**Work task:**
Do any lines in the data below contain "Switch"? If so, copy every one of them.

**Data:**
********

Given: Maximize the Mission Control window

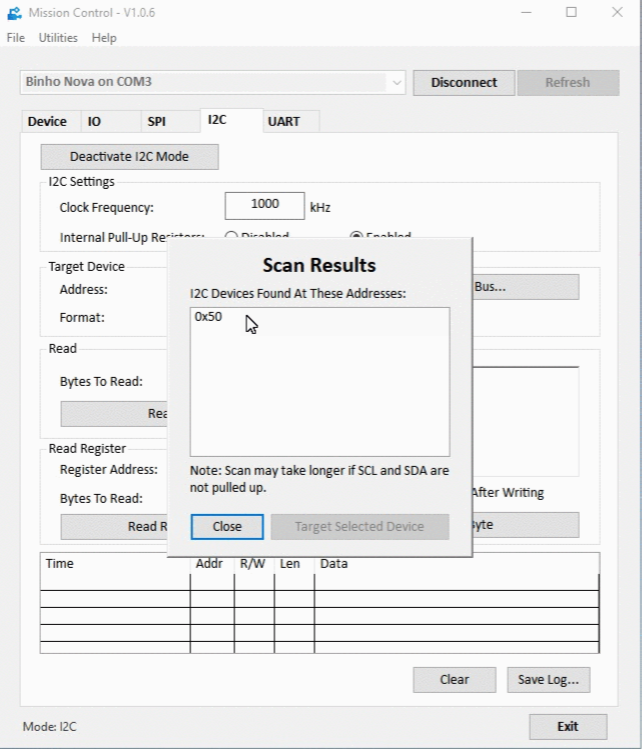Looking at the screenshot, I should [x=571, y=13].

********

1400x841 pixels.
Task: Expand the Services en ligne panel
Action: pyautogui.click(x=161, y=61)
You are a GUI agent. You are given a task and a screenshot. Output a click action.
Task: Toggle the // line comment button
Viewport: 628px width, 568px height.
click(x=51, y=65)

********

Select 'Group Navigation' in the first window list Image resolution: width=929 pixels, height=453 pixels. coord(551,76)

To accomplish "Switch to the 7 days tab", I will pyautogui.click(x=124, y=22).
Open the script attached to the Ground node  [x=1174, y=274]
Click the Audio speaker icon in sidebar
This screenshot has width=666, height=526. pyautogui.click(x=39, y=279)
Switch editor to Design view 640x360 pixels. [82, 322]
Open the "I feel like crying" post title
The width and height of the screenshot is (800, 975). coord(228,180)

********

**Response to this task:**
To accomplish "Switch to the 7 days tab", I will pyautogui.click(x=124, y=22).
Switch editor to Design view 640x360 pixels. [82, 322]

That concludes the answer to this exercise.